Sunday, December 25, 2011

Post #131 - Martyrdom and Mayhem


When Ali, Hassan and Hossein (the cousin of Prophet Mohammad and his sons) were killed, they became, for Shi'ites, the foremost Muslim martyrs. One of the holiest days in the Shi'ite calendar (Ashura) is to this day a commemoration of the death – the martyrdom – of Hussein. As Reza Aslan puts it: "For the Shi'ah, the Muharram rituals signify a moral choice; they are a public statement that, in the words of one participant, 'if we had been there at Karbala [the site on the banks of the Euphrates of the battle in which Hussein died in 680 CE, in what is now Iraq] we would have stood with him and shed our blood and died with him.' " According to an Indian Muslim writer, Syed Salman Chishty, the significance of Karbala is today embodied in non-violence. In a January 2008 article, he quotes his countryman, Mahatma Gandhi as saying, "I learned from Hussain, how to be oppressed yet victorious." A Shi'ite believer in Tehran was quoted in another article as saying, "When they [the United States] bully us about our nuclear program, they use their might to impose their will upon us. Like Imam Hussein, we will stand up against oppression."

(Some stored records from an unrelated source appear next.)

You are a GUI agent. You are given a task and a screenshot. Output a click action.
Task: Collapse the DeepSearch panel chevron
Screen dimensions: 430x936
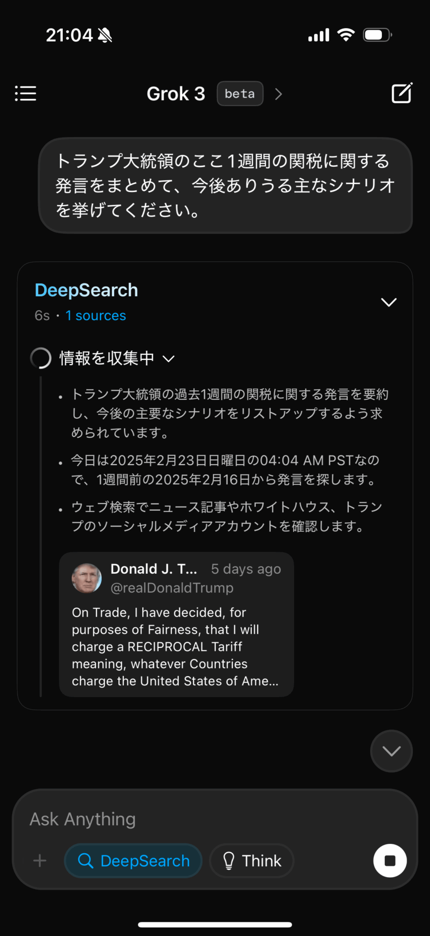[389, 302]
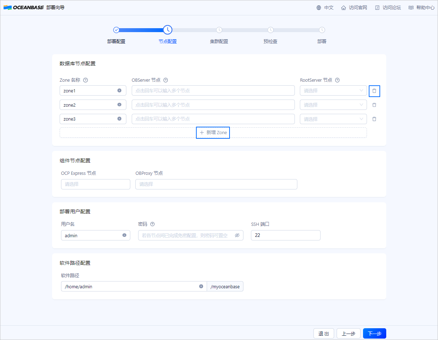Clear the 软件路径 field using its x icon
438x340 pixels.
click(201, 286)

A VMI cadet named Garland, killed at New Market
For today's Iranians, the term "shahid" (martyr) most frequently means one those, mostly young men, who gave their lives during the Iran-Iraq War (1980-88). Their age, and the ways in which they died are off-putting for many Americans partly because we have never, as a nation, faced a war for national survival. A comparison, though, could be made with the way many Virginians feel about the schoolboy cadets of the Virginia Military Academy who left their books and games and marched out to battle in support of the Confederacy. For Southerners, that was a battle for survival, and those youngsters are held up by many as brave martyrs for the cause (I grew up in Virginia and received the Southern version of the War Between the States with my milk and cookies).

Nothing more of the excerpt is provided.